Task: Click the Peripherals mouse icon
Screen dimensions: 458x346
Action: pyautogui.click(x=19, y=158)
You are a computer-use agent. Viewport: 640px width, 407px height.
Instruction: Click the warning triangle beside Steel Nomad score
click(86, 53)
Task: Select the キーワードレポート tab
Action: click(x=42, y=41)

==

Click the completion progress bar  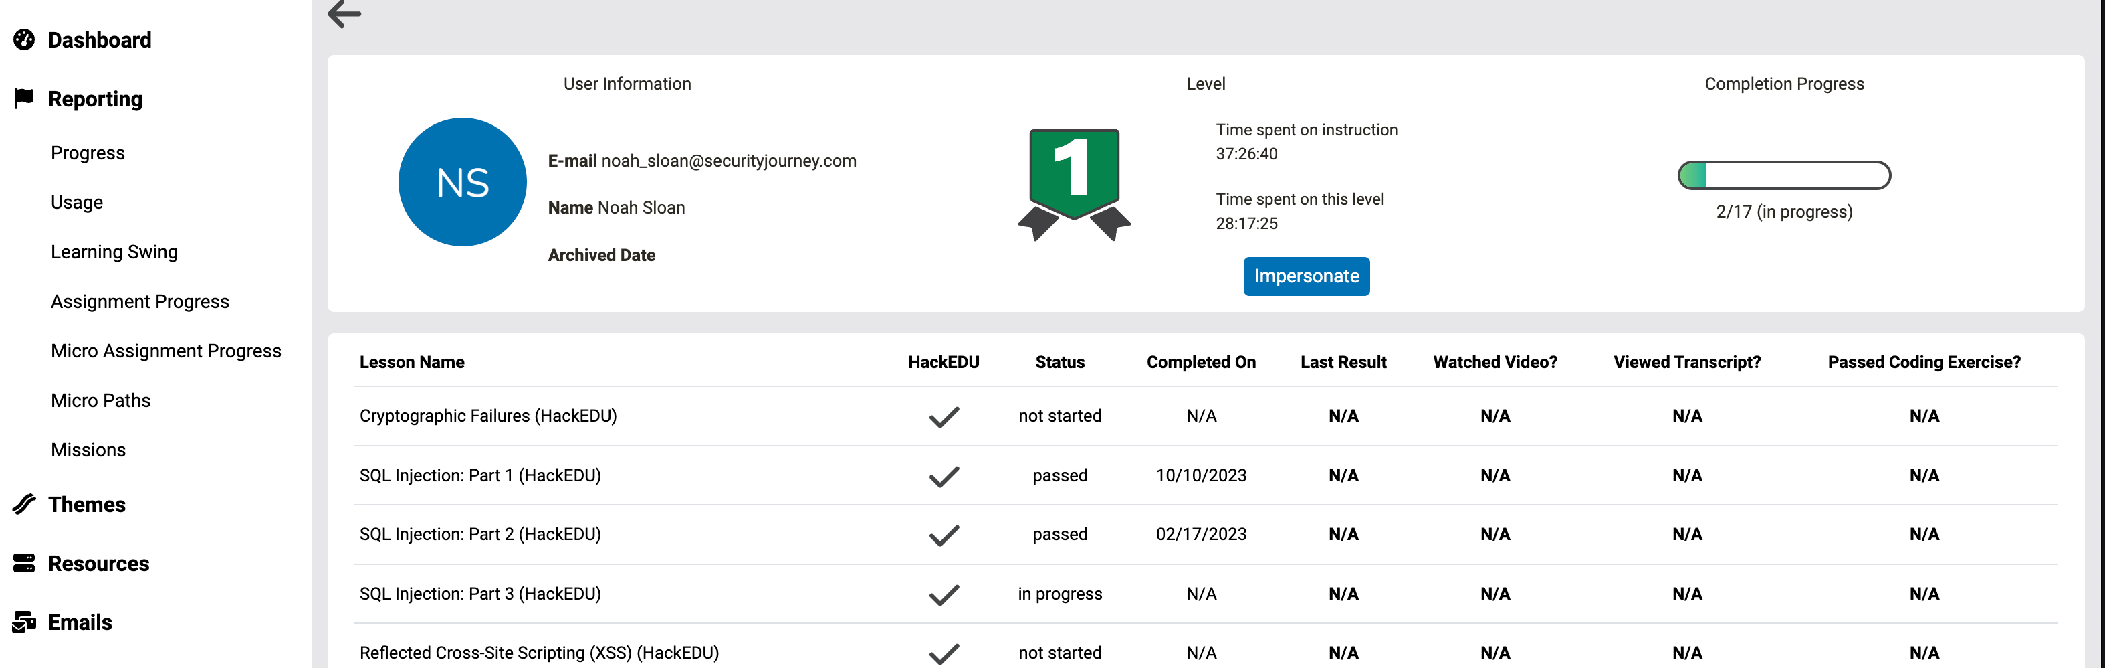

EXERCISE DETAILS – When you reach the line containing "Task: Click the Peripherals mouse icon" in the data above, start copying exactly, and stop after the line containing "You are a computer-use".

EXERCISE OUTPUT –
Task: Click the Peripherals mouse icon
Screen dimensions: 458x346
Action: pyautogui.click(x=19, y=158)
You are a computer-use agent. Viewport: 640px width, 407px height.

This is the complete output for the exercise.